SUPPLIED TEXT –

— Start —

# What to put under an Area Rug?



## handy man88 (Jan 23, 2007)

What's the best thing to put under an area rug for cushioning and to keep the rug in place? 

I've heard that carpet companies have some sort of felt that is better than a carpet pad (1/4" or 3/8") because it doesn't stick to hardwood floors.


----------



## poppameth (Oct 2, 2008)

You need rug pad. There is a heavy synthetic jute pad with a rubberized back on it that provides a good firm padding with great slip resistance. Ours is called AnchorGrip, but that is a private labeled name for the company we buy it from.


----------



## user1007 (Sep 23, 2009)

You wouldn't want to use it on an antique oriental rug but there is also a latex compound you can paint on area rugs. It will not add much cushion though. 

The area rug padding mentioned is probably your best bet. I've never found anything that does not eventually react with floor finishes though. You can usually buff it out when done with the rug. Also, depending on the UV protection on the floor, don't be surprised at the difference in color when you pull the area rug up a few years down the line---especially if your floor has a darker color and stain to it. 

And finally, be sure to pull the rug up periodically and vacuum underneath it. In even the cleanest of houses you will surprised at the amount of grit that can sneak under a rug and etch away at the floor is you grind it around walking on it.


----------



## handy man88 (Jan 23, 2007)

poppameth said:


> You need rug pad. There is a heavy synthetic jute pad with a rubberized back on it that provides a good firm padding with great slip resistance. Ours is called AnchorGrip, but that is a private labeled name for the company we buy it from.


Do rug pads only secure the rug in place, or does it provide cushioning also?


----------



## handy man88 (Jan 23, 2007)

sdsester said:


> You wouldn't want to use it on an antique oriental rug but there is also a latex compound you can paint on area rugs. It will not add much cushion though.
> 
> The area rug padding mentioned is probably your best bet. I've never found anything that does not eventually react with floor finishes though. You can usually buff it out when done with the rug. Also, depending on the UV protection on the floor, don't be surprised at the difference in color when you pull the area rug up a few years down the line---especially if your floor has a darker color and stain to it.
> 
> And finally, be sure to pull the rug up periodically and vacuum underneath it. In even the cleanest of houses you will surprised at the amount of grit that can sneak under a rug and etch away at the floor is you grind it around walking on it.


You're right about the grit.

Where my rug will be located, the living room does not get direct sunlight as it is north facing.


----------



## AndyGump (Sep 26, 2010)

I just sweep my dirt under the rug.

Andy.


----------



## poppameth (Oct 2, 2008)

It provides padding as well as slip resistance. But it isn't a squishy pad. It's very firm compared to a carpet pad.


----------



## handy man88 (Jan 23, 2007)

poppameth said:


> You need rug pad. There is a heavy synthetic jute pad with a rubberized back on it that provides a good firm padding with great slip resistance. Ours is called AnchorGrip, but that is a private labeled name for the company we buy it from.


How much is the charge per square yard?


----------



## poppameth (Oct 2, 2008)

The stuff isn't cheap. We generally sell it around $8.00 a SY, but costs fluctuate on padding all the time. It could be a lot different from whoever you buy it from locally.


----------

— End —

DATA BLOCK –
— Start —

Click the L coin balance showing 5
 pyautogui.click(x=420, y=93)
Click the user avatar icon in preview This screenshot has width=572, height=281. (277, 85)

— End —

REQUIRED WORK –
1 – Answer these questions from the rug pad thread:
(a) What name does poppameth's company use for its synthetic jute pad?
(b) Which direction does the living room where handy man88's rug will go face?
(c) Around what price per square yard does poppameth's company generally sell the pad?
2 – Reproduce word for word the part of the rug pad thread starting with "# What to put" and going on through "to hardwood floors.".
3 – List every distinct username that appears as a post heading in the rug pad thread.
The material has no connection to the rug pad thread.

PER-TASK ANSWERS –
1 –
(a) AnchorGrip
(b) North
(c) $8.00

2 –
# What to put under an Area Rug?



## handy man88 (Jan 23, 2007)

What's the best thing to put under an area rug for cushioning and to keep the rug in place? 

I've heard that carpet companies have some sort of felt that is better than a carpet pad (1/4" or 3/8") because it doesn't stick to hardwood floors.

3 –
handy man88
poppameth
user1007
AndyGump